Já dizia Nelson Rodrigues: “Se cada um soubesse o que o outro faz dentro de quatro paredes, ninguém se cumprimentava”. Essa sabedoria disseminada pelo escritor se mostra incontestável já que, quando o assunto é sexo, é impossível impor limites do que é “aceitável” e “saudável” ou não. O sexo é um chamado primitivo, uma evocação do seu instinto animal que clama por um gozo selvagem, é uma dança sincronizada cujo único objetivo é sentir e proporcionar prazer. Devido a tamanha subjetividade que envolve o ato, não há como gerar um manual de passo-a-passo ou estabelecer padrões a serem seguidos para chegar a esse prazer. É exatamente daí que vem a beleza da sua descoberta, daquela relação de pele, de química, que te ensandece e você não sabe explicar exatamente o porquê.
Partindo então desse princípio, me provoca revertérios quando vejo por aí um movimento de mulheres achando que só porque queimou sutiã não pode submeter-se a uma brincadeirinha de dominação na cama, mesmo quando se tem vontade. Querem encarnar a “feminista” na vida social, na cama, nas reuniões de condomínio… De maneira alguma defendo que as mulheres devem ser submissas ao homem, mas peraí: qual o problema de uma feminista ter desejos sexuais de submissão? Por que um tapa na cara consentido e, mais do que isso, desejado, pode soar como desrespeito e machismo?
Ao longo das últimas décadas, as mulheres foram protagonistas de várias conquistas importantíssimas das quais antes eram privadas. Da decisão de quando engravidar, da independência e dos direitos ao voto, ao controle do próprio corpo e à inserção no mercado de trabalho, por exemplo. Com isso, conquistamos a nossa liberdade de escolha. E acredito que escolher algo diferente de tudo aquilo que já foi conquistado não representa necessariamente um retrocesso.
Essa postura de tentar ser “feminista a todo o custo” se mostra retrógrada, já que segue o mesmo pensamento arcaico e machista da Roma Antiga. Naquela época, o sexo oral na mulher era impensável, por colocar o homem a serviço dela, já que ele precisava sempre dominar. Ou seja, antigamente uma posição social (homem macho fodão dominador) era repetida na cama (mulheres seres impróprios de receber sexo oral). Condenar uma mulher que escolhe ser submissa em relações sexuais é fazer a mesma coisa que os romanos faziam, é transportar uma posição social aos lençóis e tentar evitar que o ideal de relação igualitária proposto pelo feminismo seja quebrado na cama.
Conversando com algumas submissas no BDSM (Bondage, Disciplina, Dominação, Submissão, Sadismo e Masoquismo), pude ver que elas se sentem super feministas por ter total discernimento e liberdade ao decidir o que fazer com o próprio corpo. Elas podem até parecer passivas ali durante o ato, porém foi uma decisão delas estar lá, o que pode ou não ser feito com seus corpos e também a hora de parar.

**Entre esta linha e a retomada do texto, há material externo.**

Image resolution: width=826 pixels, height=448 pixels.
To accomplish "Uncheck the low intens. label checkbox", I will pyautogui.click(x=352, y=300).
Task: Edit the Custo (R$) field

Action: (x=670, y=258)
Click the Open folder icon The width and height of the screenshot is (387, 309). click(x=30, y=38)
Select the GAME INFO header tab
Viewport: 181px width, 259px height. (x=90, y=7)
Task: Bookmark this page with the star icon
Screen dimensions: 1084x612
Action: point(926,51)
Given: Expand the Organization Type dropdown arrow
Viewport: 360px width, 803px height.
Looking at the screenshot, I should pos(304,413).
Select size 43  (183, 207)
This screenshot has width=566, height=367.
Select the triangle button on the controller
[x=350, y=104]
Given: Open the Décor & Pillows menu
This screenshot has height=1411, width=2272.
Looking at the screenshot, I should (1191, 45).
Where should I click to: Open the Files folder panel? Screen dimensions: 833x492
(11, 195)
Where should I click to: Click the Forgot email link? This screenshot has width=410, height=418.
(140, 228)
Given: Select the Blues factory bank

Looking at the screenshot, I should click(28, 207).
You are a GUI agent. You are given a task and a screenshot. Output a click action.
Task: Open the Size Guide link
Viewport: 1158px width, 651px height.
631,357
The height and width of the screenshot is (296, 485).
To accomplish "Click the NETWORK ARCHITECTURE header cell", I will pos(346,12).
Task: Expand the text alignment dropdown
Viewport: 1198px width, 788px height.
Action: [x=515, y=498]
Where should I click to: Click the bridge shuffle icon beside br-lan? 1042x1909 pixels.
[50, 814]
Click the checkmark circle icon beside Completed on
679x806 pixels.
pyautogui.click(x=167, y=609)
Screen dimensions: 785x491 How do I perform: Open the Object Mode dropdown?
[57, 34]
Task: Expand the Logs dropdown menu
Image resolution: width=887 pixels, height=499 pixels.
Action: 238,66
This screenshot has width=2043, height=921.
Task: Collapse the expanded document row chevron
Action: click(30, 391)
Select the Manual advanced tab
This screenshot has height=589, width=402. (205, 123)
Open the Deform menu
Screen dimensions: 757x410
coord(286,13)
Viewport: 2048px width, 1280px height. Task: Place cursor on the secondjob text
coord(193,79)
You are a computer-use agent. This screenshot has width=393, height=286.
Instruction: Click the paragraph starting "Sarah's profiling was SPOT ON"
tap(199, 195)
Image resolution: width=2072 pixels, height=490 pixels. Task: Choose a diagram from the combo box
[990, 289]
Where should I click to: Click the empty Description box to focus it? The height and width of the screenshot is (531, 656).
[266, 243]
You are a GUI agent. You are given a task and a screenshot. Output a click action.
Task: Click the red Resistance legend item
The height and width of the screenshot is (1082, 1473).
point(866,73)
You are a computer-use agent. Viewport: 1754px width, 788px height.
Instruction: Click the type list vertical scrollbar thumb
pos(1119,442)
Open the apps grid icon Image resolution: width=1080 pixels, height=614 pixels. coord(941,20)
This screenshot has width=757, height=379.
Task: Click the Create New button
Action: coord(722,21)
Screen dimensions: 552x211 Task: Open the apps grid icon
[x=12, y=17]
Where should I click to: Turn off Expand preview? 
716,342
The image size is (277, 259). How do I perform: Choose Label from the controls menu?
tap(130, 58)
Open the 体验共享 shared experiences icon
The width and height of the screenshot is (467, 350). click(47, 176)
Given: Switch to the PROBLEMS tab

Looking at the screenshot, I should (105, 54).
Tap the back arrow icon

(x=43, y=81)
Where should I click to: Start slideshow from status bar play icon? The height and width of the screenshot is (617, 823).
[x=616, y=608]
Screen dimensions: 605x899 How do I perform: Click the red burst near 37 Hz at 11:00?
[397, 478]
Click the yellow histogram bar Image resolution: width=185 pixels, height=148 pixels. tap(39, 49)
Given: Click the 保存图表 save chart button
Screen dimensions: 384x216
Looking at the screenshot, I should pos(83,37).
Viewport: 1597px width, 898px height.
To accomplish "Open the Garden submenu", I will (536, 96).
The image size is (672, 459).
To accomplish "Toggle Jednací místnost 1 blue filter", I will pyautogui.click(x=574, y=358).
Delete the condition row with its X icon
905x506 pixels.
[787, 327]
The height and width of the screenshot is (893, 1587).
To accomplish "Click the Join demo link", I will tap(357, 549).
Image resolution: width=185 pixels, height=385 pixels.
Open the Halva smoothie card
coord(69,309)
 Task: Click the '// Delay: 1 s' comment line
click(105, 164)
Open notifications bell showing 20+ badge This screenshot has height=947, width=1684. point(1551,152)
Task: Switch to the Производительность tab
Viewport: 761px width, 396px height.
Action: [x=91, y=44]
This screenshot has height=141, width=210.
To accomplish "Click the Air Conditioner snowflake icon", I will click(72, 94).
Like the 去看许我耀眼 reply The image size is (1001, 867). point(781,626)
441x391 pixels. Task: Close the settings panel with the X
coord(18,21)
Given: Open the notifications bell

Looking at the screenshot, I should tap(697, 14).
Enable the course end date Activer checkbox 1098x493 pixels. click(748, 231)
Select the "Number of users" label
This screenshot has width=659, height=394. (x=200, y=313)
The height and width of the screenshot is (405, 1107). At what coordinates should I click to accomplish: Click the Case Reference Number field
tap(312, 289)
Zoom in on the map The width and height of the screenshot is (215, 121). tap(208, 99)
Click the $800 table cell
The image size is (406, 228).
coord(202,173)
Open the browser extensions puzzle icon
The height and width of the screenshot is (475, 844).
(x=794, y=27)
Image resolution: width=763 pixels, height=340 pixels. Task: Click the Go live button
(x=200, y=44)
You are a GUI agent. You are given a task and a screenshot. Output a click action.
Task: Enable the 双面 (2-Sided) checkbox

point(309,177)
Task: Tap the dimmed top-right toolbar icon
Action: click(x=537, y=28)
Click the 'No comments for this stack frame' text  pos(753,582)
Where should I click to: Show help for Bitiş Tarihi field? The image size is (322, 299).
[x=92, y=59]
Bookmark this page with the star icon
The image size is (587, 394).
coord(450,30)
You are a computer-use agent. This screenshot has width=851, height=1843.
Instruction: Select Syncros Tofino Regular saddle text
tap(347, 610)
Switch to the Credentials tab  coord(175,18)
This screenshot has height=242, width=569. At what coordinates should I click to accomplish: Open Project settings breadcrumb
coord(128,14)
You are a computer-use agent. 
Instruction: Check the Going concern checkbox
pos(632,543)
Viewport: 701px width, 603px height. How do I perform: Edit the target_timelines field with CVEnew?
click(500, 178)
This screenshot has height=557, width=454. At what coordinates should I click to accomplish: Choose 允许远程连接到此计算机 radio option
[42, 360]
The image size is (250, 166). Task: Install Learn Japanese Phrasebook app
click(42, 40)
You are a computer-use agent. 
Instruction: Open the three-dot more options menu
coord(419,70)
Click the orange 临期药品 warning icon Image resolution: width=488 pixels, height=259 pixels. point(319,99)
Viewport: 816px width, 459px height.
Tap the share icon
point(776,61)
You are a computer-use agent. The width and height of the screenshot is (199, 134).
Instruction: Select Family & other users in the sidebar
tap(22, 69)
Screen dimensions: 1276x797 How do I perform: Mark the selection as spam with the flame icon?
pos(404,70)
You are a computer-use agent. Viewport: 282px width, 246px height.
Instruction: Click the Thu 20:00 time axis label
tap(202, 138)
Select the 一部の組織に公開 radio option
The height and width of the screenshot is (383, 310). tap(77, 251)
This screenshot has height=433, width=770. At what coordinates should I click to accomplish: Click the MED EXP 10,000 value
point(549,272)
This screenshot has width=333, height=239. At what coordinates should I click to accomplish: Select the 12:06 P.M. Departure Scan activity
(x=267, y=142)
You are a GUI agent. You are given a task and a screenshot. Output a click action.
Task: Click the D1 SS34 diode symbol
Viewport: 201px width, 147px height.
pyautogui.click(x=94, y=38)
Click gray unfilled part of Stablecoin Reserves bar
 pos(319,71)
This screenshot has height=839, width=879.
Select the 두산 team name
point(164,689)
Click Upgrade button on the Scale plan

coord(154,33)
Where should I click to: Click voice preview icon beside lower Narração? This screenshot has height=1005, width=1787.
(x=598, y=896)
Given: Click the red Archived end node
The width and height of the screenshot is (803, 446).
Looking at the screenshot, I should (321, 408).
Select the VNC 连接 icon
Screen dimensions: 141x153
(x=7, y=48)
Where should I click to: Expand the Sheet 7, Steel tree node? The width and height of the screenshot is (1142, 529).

Sendo assim, não tenha dúvidas de que mulheres submissas na cama são mais livres do que as adeptas do papai-mamãe, mas que são reféns – financeira ou moralmente – de seus maridos, namorados e companheiros. São mais livres que mulheres com pensamentos machistas, que se anulam e regulam o que vestem e com quem transam por puro temor do que os outros vão pensar. Ser feminista é muito mais que levantar uma bandeira. É ir contra a correnteza , sair do padrão, pensar fora da caixa, querer justiça e igualdade. É ir atrás de seus desejos. Por isso é, sim, possível ser dona de si própria, mesmo quando se está em um jogo de submissão.